While communication becomes more conversational, new marketing and advertising tactics arise to build upon consumer conversations and social media infrastructures. Instead of being designed to be ‘cool’, ‘funny’, ‘controversial’ or just ‘have reach’, campaigns tend to be designed and crafted to start conversations and keep conversations going. Agencies BBH, CP+B and Boondoggle even adapt their internal processes to stimulate thinking in campaigns that are worth sharing.
One of the tactics emerging is the “spotlight tactic”, with a really simple structure:
- Do something authentic and true to company values with high conversation value.
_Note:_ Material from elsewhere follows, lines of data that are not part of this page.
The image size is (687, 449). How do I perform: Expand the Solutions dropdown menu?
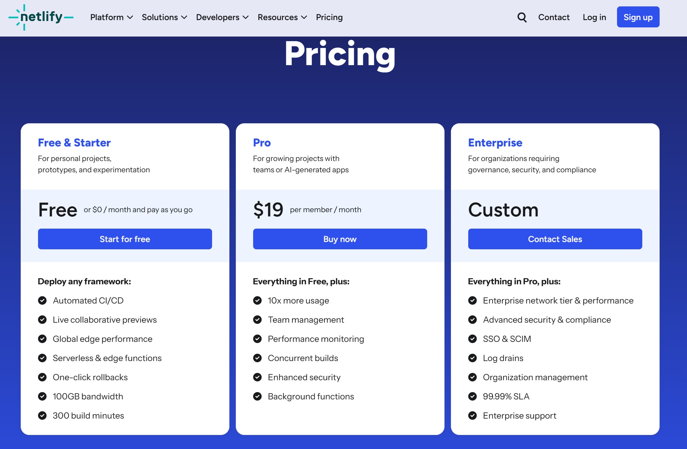[164, 17]
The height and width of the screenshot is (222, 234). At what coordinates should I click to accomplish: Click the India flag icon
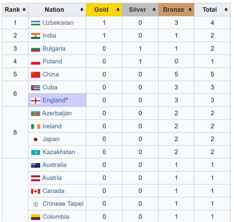36,36
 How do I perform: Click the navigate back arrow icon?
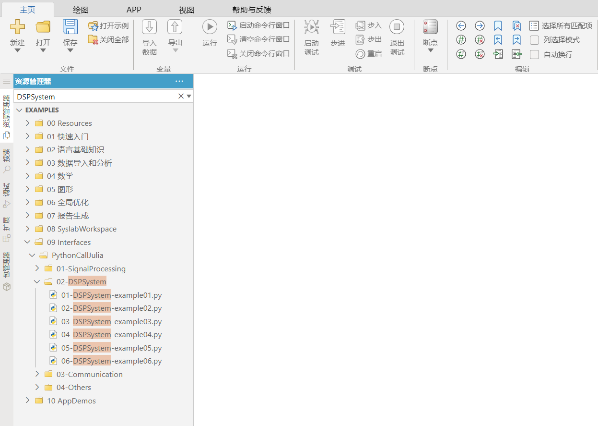[461, 26]
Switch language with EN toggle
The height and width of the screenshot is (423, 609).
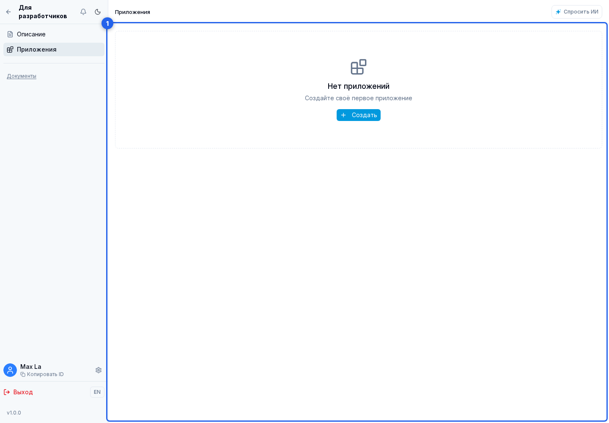[97, 392]
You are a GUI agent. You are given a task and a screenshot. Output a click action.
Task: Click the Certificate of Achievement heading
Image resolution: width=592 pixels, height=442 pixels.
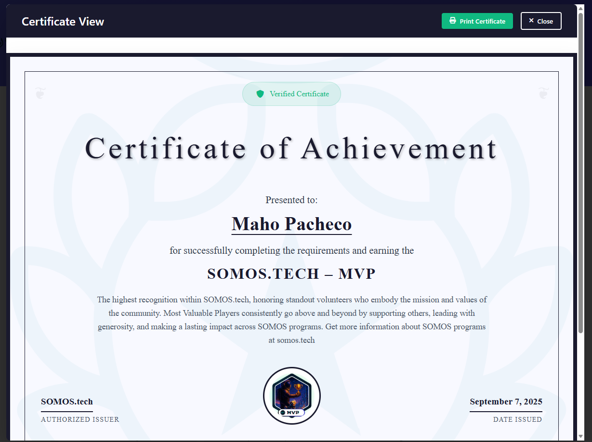point(291,148)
- Gather visual proof (mostly via video on YouTube).
- Use more traditional and/or reach media and PR to put a spotlight on it.
So: let a brand act remarkable (DO something) and use communication to highlight that fact.
It might be best to illustrate this with some campaigns who use spotlight tactics:
Coca Cola Happiness Machine
Simple: how can we bring some happiness to the Coca Cola target demographic? Bring some random acts of kindness where they spend a lot of time, their schools.
More on how Coca-Cola created the happiness machine on Mashable.
High conversation value: a machine that produces small pieces of happiness.
Visual proof: case video.
Reach media: Coca Cola Twitter account, Coca Cola Facebook page.
Again: a simple concept. KLM surprised random passengers with small and personal gifts. More on KLM Surprise on the case page.
High conversation value: small, personalized surprises.
Visual proof: case movie, pictures of surprised passengers.
Reach media: KLM twitter account, KLM Facebook account.
Heineken Champions League Match versus Classical Concert
The mother of all spotlight tactic campaigns.
High conversation value: pull a prank with a small group of people (1136) while the whole world can watch.
Visual proof: case movie.
Reach media: Sky Sports (1,5 million peope live).